Hacker News new | ask | show | jobs
by thegrimmest 1432 days ago
Because there is no clear distinction between the two. You're certainly entitled to listen with your ears and write things down aren't you? Can you use a hearing aid to help you listen? What about binoculars to help you see?

Clearly it's impolite to peer into your neighbours windows with binoculars, and gossip about all the conversations you overhear with your hearing aids, but you've got the right to do so, don't you?

What about observing your neighbours through a peep hole in your door (or wall)? What about setting up a camera instead of a peep hole? And what if you want to see the camera feed from your phone? Reference it for later? Where is the line? All of these, including pens and paper, are technological augmentations to our innate capabilities. I'm not against banning them per se, I'd just like a clear idea of why we ban some and not others.

1 comments

> I'd just like a clear idea of why we ban some and not others.
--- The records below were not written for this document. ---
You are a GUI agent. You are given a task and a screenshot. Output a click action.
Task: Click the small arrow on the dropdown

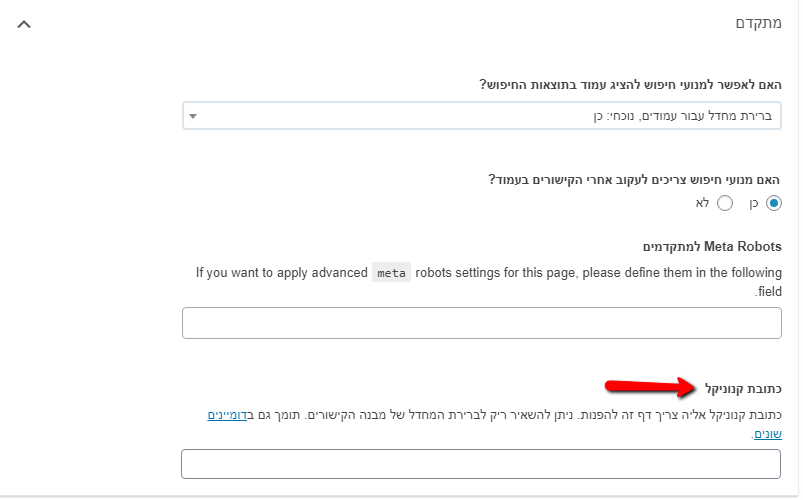[x=193, y=116]
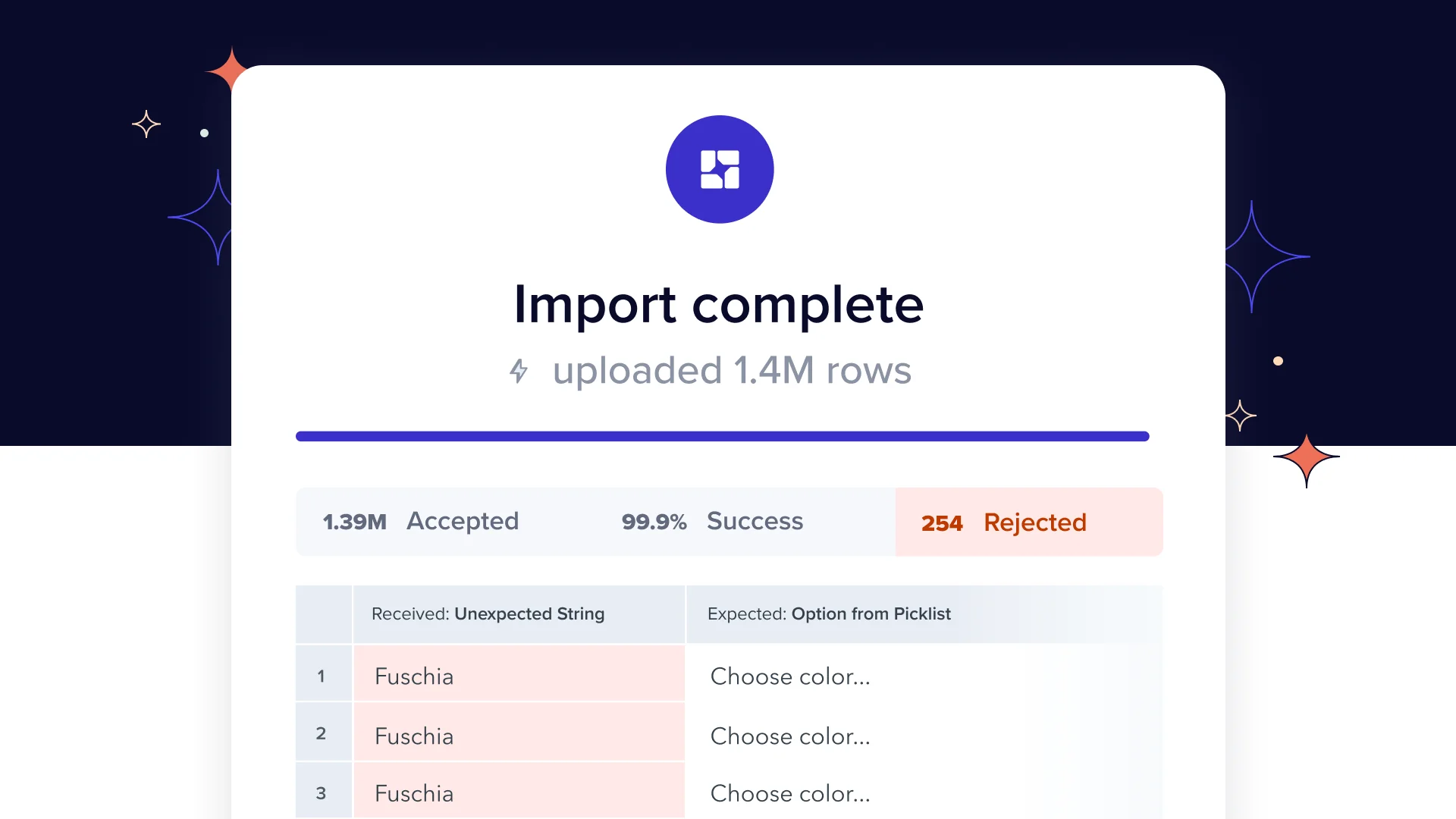Click the Import complete heading
Image resolution: width=1456 pixels, height=819 pixels.
tap(718, 305)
Can you think of any reasons why we would want to ban some and not others? It reminds a bit of something that Emma Goldman might say: people have only as much liberty as they have the intelligence to want and the courage to take.
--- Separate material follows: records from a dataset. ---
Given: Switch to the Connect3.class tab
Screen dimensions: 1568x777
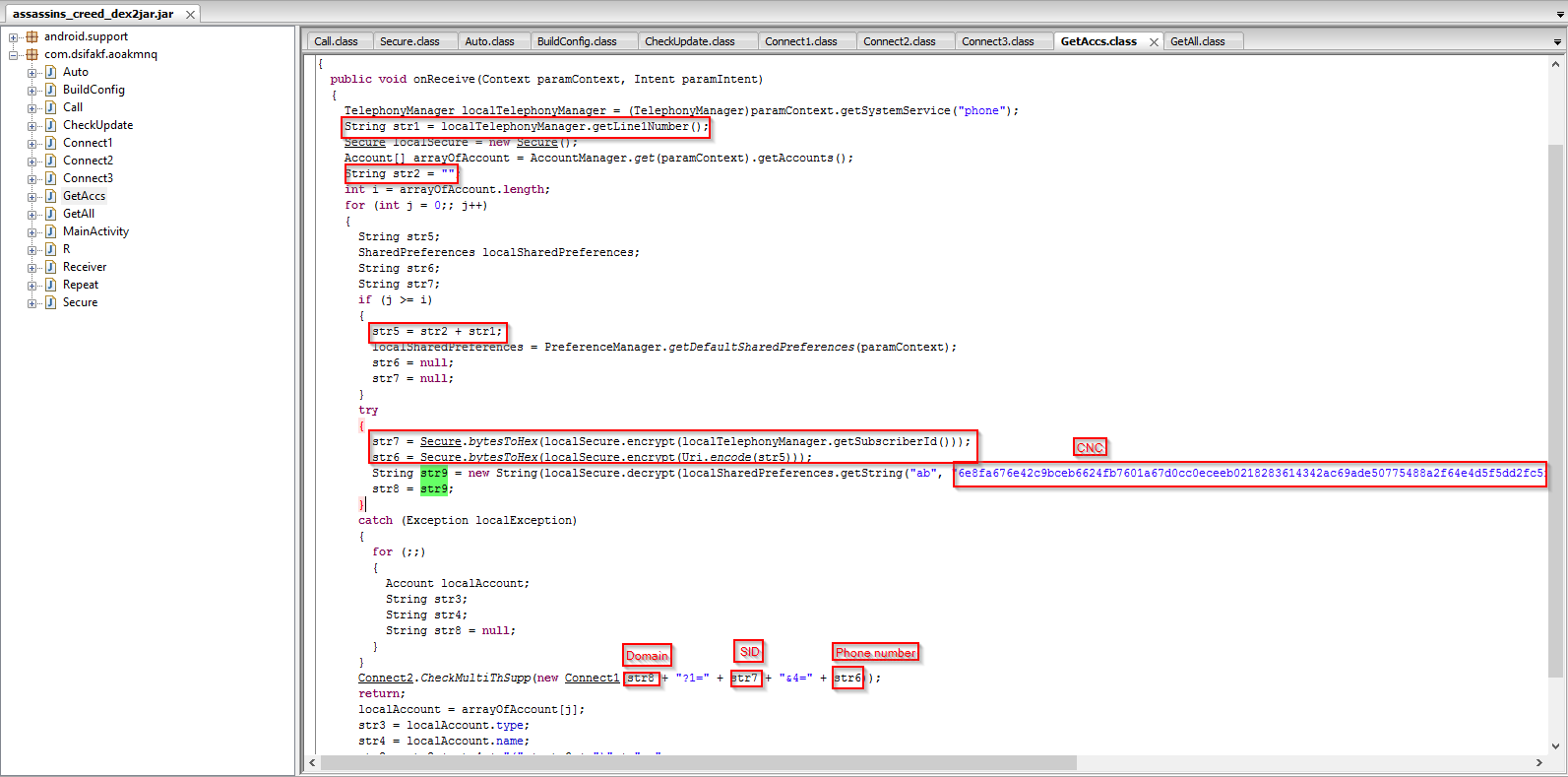Looking at the screenshot, I should pyautogui.click(x=997, y=41).
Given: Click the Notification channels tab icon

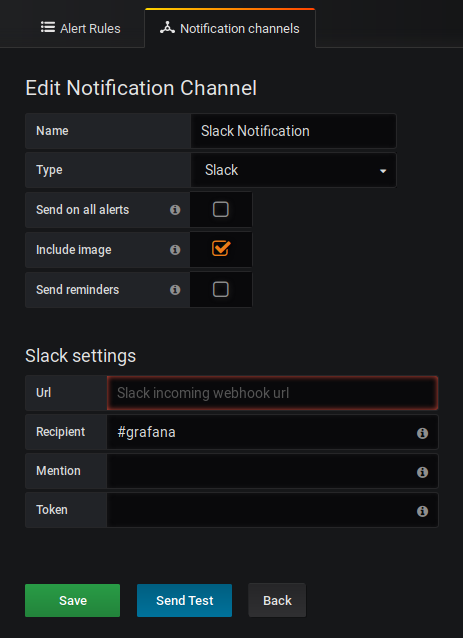Looking at the screenshot, I should [167, 27].
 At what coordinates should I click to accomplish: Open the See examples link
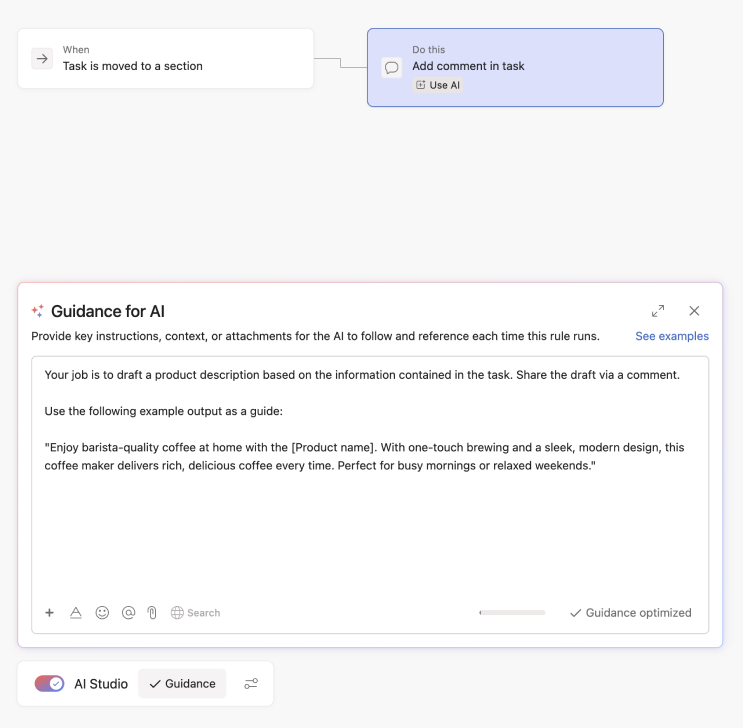tap(671, 336)
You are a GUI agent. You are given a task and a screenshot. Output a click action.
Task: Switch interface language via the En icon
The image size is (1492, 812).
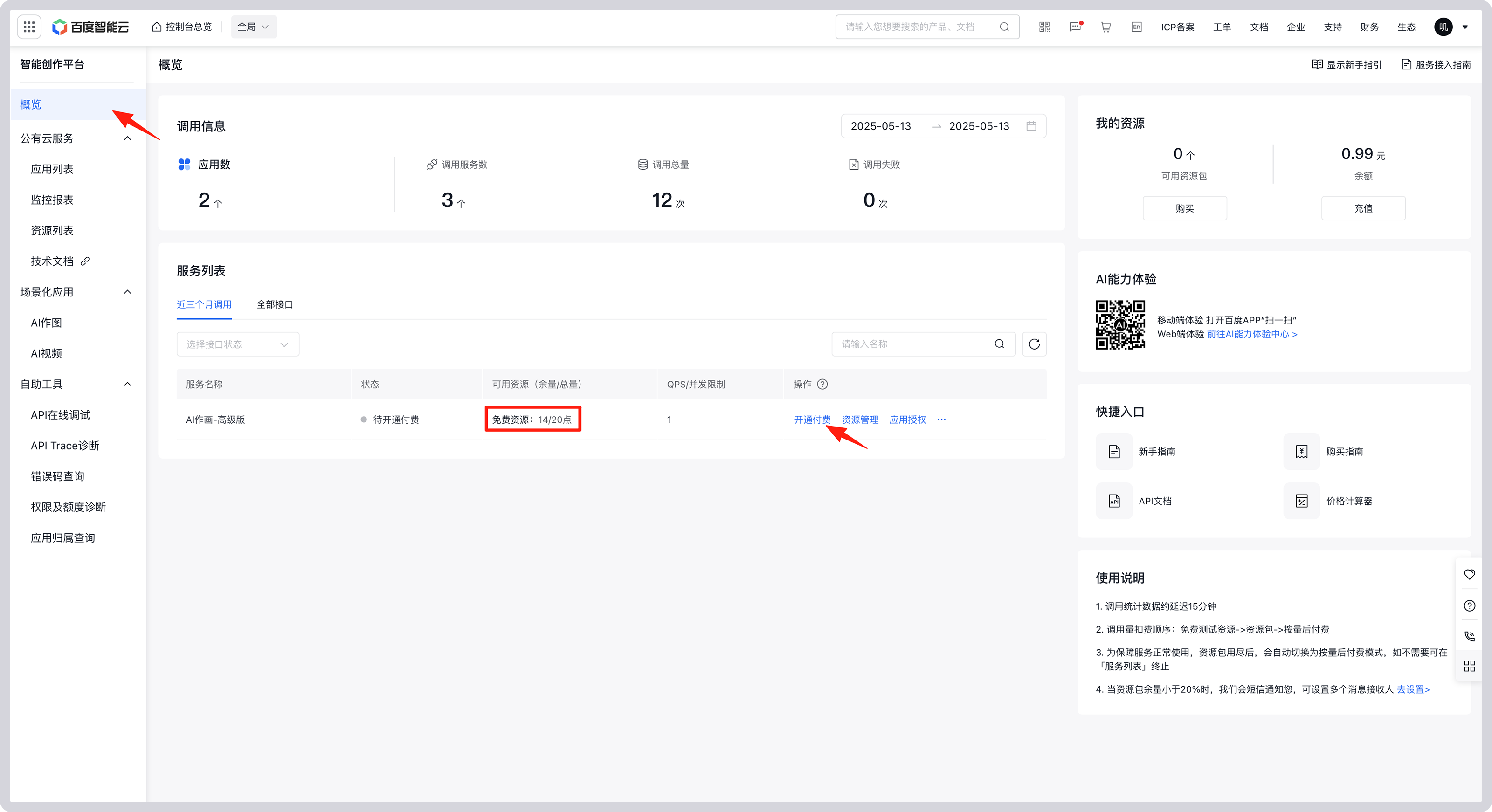[x=1136, y=27]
I can't think of any deontological reasons, no. It seems to me that people are just more apprehensive of the more recent innovations. I can point you to writings in the past advising what to avoid writing down. This taboo has clearly shifted.
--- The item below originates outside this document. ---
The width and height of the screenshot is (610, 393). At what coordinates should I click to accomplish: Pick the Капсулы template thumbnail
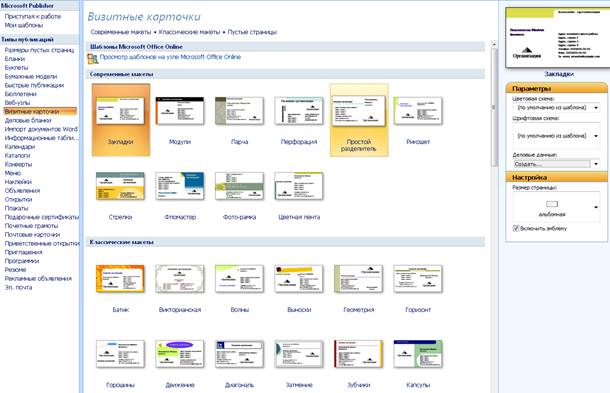click(418, 354)
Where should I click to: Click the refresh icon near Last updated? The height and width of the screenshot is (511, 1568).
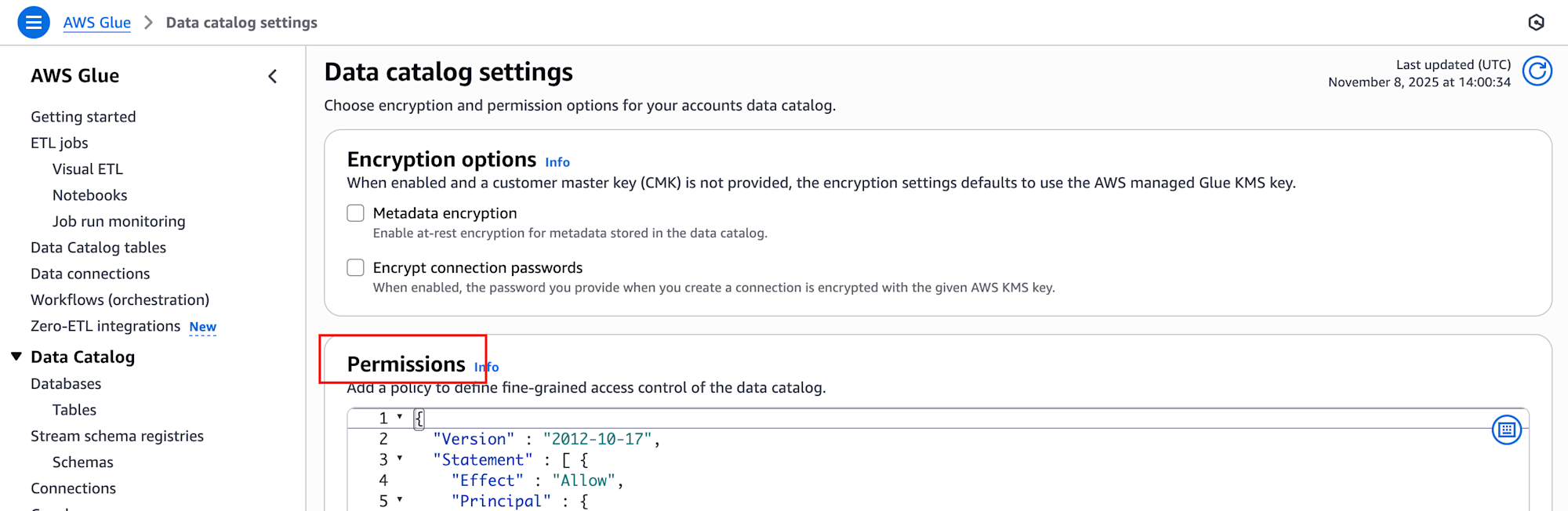(1537, 71)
Say in 1000 years from now everyone has cameras and storage media implanted in their persons, I suspect the public consciousness surrounding what is and isn't expected to be recorded would change. I don't however think that your fundamental liberty as a human being should depend on the public consciousness, but rather be derived from principles/axioms.

Pardon my ignorance, but I thought deontology evaluates actions by measuring them against a set of rules. I find it hard to believe that you can't imagine any rules that would prohibit filming someone else's home.